In 1925, Man Ray introduced her to Eugène Atget‘s photographs. She became a great admirer of Atget’s work, and managed to persuade him to sit for a portrait in 1927. He died shortly thereafter. While the government acquired much of Atget’s archive — Abbott was able to buy the remainder in June 1928, and quickly started work on its promotion. An early tangible result was the 1930 book Atget, photographe de Paris, in which she is described as the photo editor. Abbott’s work on Atget’s behalf would continue until her sale of the archive to the Museum of Modern Art in 1968. In addition to her book The World of Atget (1964), she provided the photographs for A Vision of Paris (1963), published a portfolio, Twenty Photographs, and wrote essays.Her sustained efforts helped Atget gain international recognition.
In early 1929, Abbott visited New York City ostensibly to find an American publisher for Atget’s photographs. Upon seeing the city again, however, Abbott immediately saw its photographic potential. Her first photographs of the city were taken with a hand-held Kurt-Bentzin camera, but soon she acquired a Century Universal camera which produced 8 x 10 inch negatives. Using this large format camera, Abbott photographed New York City with the diligence and attention to detail she had so admired in Eugène Atget. Her work has provided a historical chronicle of many now-destroyed buildings and neighbourhoods of Manhattan.

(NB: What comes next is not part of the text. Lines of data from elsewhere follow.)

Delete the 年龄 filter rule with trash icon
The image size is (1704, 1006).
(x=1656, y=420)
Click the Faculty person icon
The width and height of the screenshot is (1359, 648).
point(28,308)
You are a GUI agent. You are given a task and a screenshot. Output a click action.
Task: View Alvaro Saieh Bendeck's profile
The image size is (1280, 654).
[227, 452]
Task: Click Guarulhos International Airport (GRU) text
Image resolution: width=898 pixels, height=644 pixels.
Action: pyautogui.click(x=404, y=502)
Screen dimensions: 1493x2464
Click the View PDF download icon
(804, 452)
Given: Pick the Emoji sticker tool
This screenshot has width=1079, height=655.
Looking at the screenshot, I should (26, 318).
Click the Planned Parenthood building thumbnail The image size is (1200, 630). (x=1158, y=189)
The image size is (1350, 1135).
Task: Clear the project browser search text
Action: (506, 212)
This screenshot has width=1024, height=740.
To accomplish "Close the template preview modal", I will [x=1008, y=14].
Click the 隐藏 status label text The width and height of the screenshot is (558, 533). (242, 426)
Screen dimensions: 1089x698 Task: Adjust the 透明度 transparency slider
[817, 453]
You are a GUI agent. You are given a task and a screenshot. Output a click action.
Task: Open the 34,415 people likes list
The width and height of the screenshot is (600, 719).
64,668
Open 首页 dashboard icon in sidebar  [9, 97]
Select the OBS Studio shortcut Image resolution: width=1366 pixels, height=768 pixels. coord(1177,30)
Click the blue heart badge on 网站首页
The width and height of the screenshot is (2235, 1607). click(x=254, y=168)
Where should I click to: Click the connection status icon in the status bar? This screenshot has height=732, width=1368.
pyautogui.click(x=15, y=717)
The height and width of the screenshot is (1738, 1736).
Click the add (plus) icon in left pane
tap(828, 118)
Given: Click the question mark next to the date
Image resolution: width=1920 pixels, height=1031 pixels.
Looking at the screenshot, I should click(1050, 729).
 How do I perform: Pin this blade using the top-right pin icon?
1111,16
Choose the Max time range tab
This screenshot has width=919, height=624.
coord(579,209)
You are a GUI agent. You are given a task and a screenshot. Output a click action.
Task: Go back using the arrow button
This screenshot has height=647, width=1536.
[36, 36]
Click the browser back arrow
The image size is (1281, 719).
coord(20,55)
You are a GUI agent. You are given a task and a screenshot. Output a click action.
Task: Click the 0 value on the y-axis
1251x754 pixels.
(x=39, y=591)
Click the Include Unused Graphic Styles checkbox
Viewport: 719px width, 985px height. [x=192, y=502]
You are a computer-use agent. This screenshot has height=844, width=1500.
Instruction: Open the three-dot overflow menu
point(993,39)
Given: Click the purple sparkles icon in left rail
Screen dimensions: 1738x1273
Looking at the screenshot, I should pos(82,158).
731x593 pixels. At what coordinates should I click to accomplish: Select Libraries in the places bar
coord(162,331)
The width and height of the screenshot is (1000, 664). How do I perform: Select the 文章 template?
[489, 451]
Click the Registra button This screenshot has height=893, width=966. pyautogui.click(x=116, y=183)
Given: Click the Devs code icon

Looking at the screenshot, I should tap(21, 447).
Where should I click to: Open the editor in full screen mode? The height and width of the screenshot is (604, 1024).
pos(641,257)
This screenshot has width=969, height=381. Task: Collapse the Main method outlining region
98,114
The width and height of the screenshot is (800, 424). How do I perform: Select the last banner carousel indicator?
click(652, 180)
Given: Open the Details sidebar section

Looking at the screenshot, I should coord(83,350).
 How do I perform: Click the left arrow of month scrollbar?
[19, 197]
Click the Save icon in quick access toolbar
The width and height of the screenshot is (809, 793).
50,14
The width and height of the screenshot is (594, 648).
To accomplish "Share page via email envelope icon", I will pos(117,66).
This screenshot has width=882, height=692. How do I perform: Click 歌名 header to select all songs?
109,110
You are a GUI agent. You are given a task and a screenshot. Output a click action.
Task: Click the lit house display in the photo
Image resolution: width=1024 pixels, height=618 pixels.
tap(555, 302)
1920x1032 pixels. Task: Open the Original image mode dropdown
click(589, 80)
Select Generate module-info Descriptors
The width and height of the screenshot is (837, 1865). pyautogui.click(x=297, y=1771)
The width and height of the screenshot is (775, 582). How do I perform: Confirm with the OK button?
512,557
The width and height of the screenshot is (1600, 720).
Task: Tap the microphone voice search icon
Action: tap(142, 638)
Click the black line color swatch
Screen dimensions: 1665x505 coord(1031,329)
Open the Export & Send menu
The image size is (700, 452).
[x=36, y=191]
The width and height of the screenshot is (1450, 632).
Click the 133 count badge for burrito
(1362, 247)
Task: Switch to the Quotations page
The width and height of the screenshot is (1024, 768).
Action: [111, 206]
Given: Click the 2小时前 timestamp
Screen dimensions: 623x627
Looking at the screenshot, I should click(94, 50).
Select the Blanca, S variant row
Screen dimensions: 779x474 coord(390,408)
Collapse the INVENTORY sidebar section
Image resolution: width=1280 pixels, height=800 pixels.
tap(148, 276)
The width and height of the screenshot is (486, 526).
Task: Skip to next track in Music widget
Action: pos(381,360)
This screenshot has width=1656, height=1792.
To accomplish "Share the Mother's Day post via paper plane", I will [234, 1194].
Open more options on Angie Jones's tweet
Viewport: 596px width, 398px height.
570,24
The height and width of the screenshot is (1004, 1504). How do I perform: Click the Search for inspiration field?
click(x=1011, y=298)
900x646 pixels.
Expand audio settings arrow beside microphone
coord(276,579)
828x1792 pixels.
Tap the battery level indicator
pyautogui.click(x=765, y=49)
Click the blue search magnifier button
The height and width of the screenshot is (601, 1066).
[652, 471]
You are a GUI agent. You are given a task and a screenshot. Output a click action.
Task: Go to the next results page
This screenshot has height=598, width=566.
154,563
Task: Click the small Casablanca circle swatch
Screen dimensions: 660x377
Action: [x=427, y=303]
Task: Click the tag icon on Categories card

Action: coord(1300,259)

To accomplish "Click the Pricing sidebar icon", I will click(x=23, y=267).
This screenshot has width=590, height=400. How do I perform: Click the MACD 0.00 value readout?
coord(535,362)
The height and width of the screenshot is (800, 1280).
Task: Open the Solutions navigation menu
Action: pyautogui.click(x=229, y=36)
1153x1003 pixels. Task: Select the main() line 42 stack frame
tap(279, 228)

Abbott worked on her New York project independently for six years, unable to get financial support from organizations (such as the Museum of the City of New York), foundations (such as the Guggenheim Foundation), or even individuals. She supported herself with commercial work and teaching. In 1935 however, Abbott was hired by the Federal Art Project (FAP) as a project supervisor for her “Changing New York” project. She continued to take the photographs of the city, but she had assistants to help her both in the field and in the office. This arrangement allowed Abbott to devote all her time to producing, printing, and exhibiting her photographs. By the time she resigned from the FAP in 1939, she had produced 305 photographs that were then deposited at the Museum of the City of New York. In 1935 Abbott moved into a Greenwich Village loft with the art critic Elizabeth McCausland, with whom she lived until McCausland’s death in 1965.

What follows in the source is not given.